Sir William Benjamin Gentle (8 September 1865 – 2 September 1948) was known for his work in fighting racecourse crime and was jointly responsible for promoting greyhound racing in the United Kingdom.

Early life
He entered the Ordnance Survey in 1882, aged 17. One year later he went to South Africa and served in the Cape Mounted Rifles for three years. When he returned to England in 1887 he joined the Metropolitan Police.

Career
Ten years later he moved to Reading and became Chief Constable of Brighton in 1901. He held the post for 19 years and became well known for his work in combating race course gangs. He was knighted Sir William Gentle for his work in 1916.

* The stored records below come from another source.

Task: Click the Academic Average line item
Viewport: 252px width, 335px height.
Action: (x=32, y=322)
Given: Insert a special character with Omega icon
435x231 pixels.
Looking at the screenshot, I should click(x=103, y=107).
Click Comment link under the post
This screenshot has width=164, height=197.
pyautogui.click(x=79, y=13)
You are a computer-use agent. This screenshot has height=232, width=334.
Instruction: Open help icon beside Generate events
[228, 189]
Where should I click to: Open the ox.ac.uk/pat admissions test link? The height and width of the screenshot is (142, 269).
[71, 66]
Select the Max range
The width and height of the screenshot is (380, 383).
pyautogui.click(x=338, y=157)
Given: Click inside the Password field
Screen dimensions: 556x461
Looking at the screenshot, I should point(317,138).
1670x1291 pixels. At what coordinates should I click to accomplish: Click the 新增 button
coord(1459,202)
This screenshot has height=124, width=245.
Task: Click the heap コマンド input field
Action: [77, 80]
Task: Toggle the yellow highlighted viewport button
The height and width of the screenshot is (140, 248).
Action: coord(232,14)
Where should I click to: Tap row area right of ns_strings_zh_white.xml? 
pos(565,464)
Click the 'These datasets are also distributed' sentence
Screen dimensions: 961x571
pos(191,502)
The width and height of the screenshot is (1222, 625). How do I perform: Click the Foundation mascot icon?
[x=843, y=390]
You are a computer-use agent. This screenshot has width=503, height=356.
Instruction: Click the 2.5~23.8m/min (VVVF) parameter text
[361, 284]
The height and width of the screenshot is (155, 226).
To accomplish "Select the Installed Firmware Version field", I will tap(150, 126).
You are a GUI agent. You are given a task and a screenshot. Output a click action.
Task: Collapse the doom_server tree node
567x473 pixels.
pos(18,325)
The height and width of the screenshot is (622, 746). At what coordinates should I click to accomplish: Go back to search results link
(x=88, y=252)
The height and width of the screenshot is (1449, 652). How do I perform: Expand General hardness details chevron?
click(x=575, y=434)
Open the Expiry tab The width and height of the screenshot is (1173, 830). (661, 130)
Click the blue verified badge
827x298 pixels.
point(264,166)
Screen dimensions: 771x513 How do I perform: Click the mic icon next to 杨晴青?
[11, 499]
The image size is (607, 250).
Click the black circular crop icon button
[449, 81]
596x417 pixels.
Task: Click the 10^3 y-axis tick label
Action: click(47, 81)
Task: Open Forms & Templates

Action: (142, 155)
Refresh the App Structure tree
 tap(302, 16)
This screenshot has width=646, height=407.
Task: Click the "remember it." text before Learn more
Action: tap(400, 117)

He retired to Thetford in Norfolk, where he was four times mayor and in 1938 was High Sheriff of Norfolk.

During his retirement he worked alongside Brigadier-General Alfred Critchley to form the Greyhound Racing Association (GRA), which introduced greyhound racing to the United Kingdom. He was the first chairman of the Greyhound Racing Association (GRA). He was also chairman of the Belle Vue Zoo in Manchester from 1925 to 1928.

Family
Gentle was married and had two sons. His wife died in 1941. His son Francis S 'Frank' Gentle was also a director of the GRA and went on to manage the GRA's Harringay Stadium.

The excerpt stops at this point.